> **Cosa fare**:
1: Rispondi a queste domande in base al brano sulla sentenza della Cassazione.
(a) Qual è il numero della sentenza?
(b) Su che cosa non incide l'errore sulla valutazione economica del bene?
(c) Secondo il brano, a quale sfera attiene invece quell'errore?
2: Scrivi il seguito del brano sulla sentenza della Cassazione, partendo dopo la sua ultima frase.

Cass. Sez. VI, 22.2.2022 n. 5804

Diritto delle obbligazioni e contratti – vendita – prezzo – divario con valore di mercato – annullamento – esclusione

L’errore sulla valutazione economica del bene oggetto del contratto non rientra nella nozione di errore di fatto idoneo a giustificare una pronuncia di annullamento, in quanto non incide sull’identità o sulla qualità della cosa, ma attiene alla sfera dei motivi in base ai quali la parte si è determinata a concludere un certo accordo e al rischio che il contraente si assume, nell’ambito dell’autonomia contrattuale, per effetto delle proprie personali valutazioni sull’utilità economica dell’affare.

> **Dati di partenza**:
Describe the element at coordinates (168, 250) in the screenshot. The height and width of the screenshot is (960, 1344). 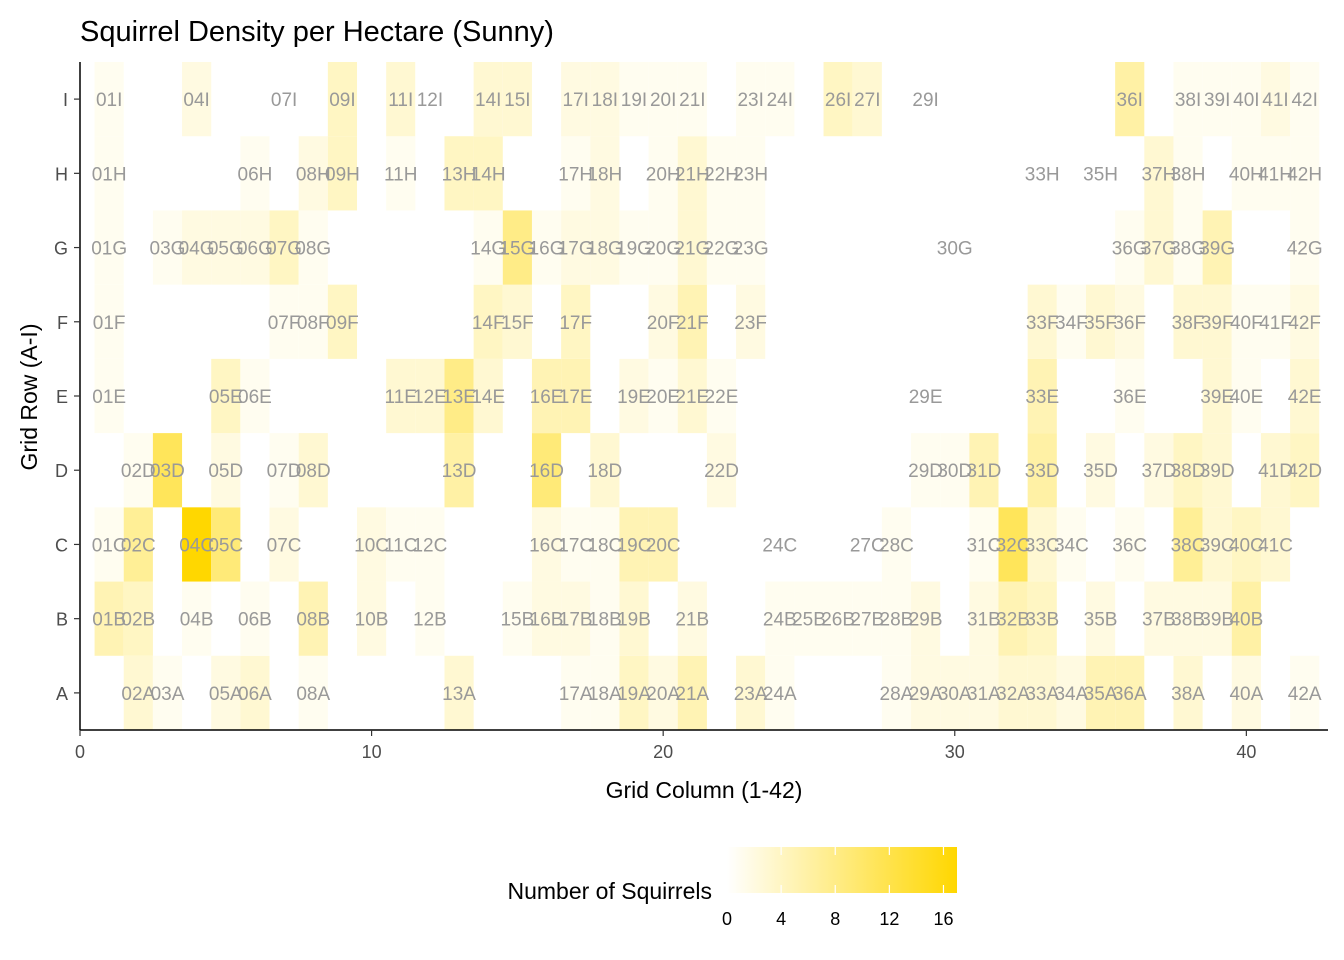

> **Soluzioni**:
1:
(a) Il numero 5804.
(b) Sull'identità o sulla qualità della cosa.
(c) Alla sfera dei motivi in base ai quali la parte si è determinata a concludere un certo accordo e al rischio che il contraente si assume per effetto delle proprie personali valutazioni sull'utilità economica dell'affare.

2:
La revocatoria è un debito di valuta e non di valore

Cass. Sez. I, 18.2.2022 n. 5495

Diritto della crisi di impresa – fallimento – azione revocatoria – debito di valuta – sussistenza

In tema di azione revocatoria fallimentare, l’obbligazione restitutoria dell’accipiens soccombente ha natura di debito di valuta e non di valore, in quanto l’atto posto in essere dal fallito è originariamente lecito e la sua inefficacia sopravviene solo in esito alla sentenza di accoglimento della domanda, che ha natura costitutiva, avendo ad oggetto un diritto potestativo e non un diritto di credito; ne consegue che pure gli interessi sulla somma da restituirsi decorrono dalla data della domanda giudiziale e che il risarcimento del maggior danno, conseguente al ritardo con cui sia stata restituita la somma di denaro oggetto della revocatoria, spetta solo ove l’attore lo alleghi specificamente e dimostri di averlo subito.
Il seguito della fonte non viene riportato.